Lowering volume on TV ads
We have noticed for some time that TV ads (the music, the sounds, everything) are so loud they hurt our ears. Is anyone doing anything about this?
There's action on a couple of fronts.
Broadcasters and advertisers acknowledge the complaints and say they want to fix the problem voluntarily. Their solution would be to have a commercial "loud enough that a reasonable person can hear it, but not so loud you can hear it in Mongolia," said Dan Jaffe, the executive vice president for government relations of the New York-based Association of National Advertisers. "Our members don't want to offend viewers."
But Congress also is listening to complaints, and is considering legislation that would limit ad volumes to the average decibels of the TV show during which they appear. The House Subcommittee on Communications, Technology and the Internet held a hearing on the bill earlier this month. The bill is named the Commercial Advertisement Loudness Mitigation Act, or CALM.
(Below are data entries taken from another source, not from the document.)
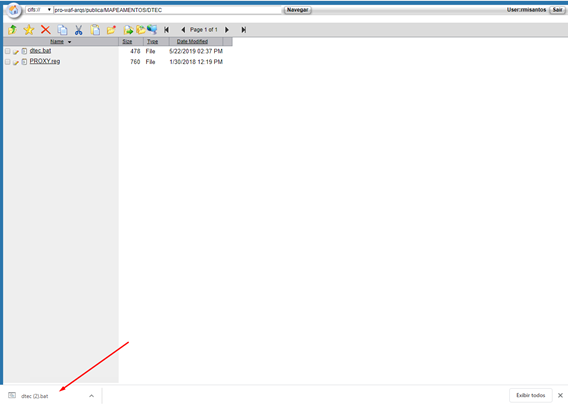The image size is (568, 406).
Task: Open the PROXY.reg file link
Action: (45, 61)
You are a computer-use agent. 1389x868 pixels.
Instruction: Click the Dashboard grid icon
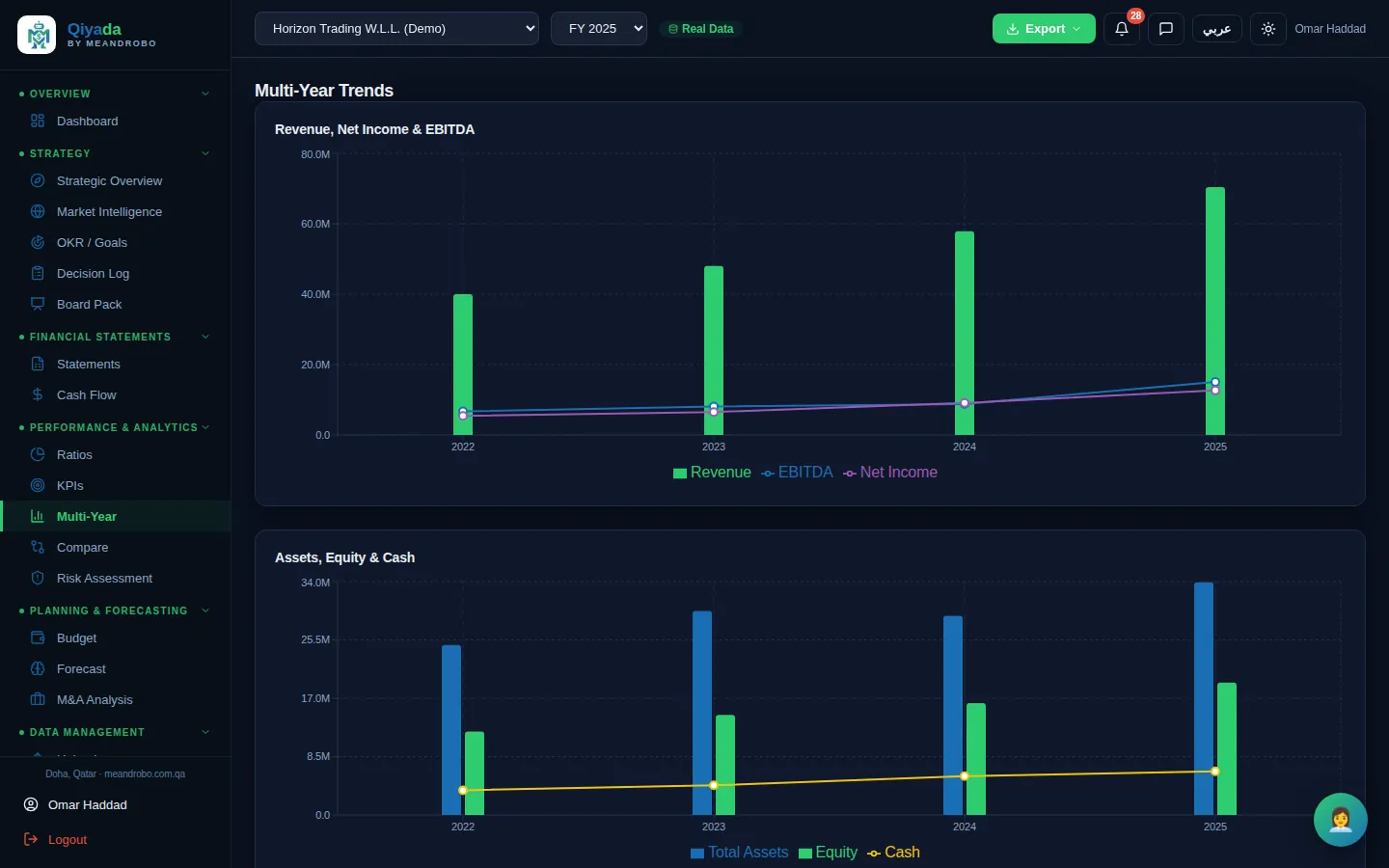[x=38, y=122]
The bill sponsor, Rep. Anna Eshoo, D-Calif., knows it isn't as high a priority as, say, health care or war funding, but she's confident that it will pass.
And while there was a companion bill in the Senate last year, the author, Sen. Roger Wicker, R-Miss., said he would not reintroduce it this year because he's working with broadcasters to lower the volume voluntarily.
An aide to Wicker, Jahan Wilcox, said: "The senator is monitoring the progress being made and will consider reintroducing legislation if the industry cannot fix the problem on its own."
Gauging ball speed
How does a radar gun determine the speed of a pitched baseball? How do they time tennis ball serve speeds? Without any metal to pick up in baseballs or tennis balls, what do the guns measure? Is it a Doppler device?
Radar is a radio signal that comes out of the gun, hits an object such as a baseball or a tennis ball and bounces back to the gun. When it returns to the gun, the frequency after hitting the moving object is different from when the radar originally leaves the gun. The gun calculates the change in frequency, and that difference, known as the "Doppler" shift, is translated to the velocity of the moving object.
That's how a radar gun determines that a pitch by Matt Garza, for example, traveled 94 miles per hour, or a serve by Andy Roddick whipped past his opponent at 125 mph.
A moving object doesn't need to contain metal for a radar gun to calculate its velocity — even objects as penetrable as storm clouds can be detected by radar, as you can see in many weather maps.
Thus, radar guns and velocity readings have become a familiar part of popular sports such as baseball and tennis.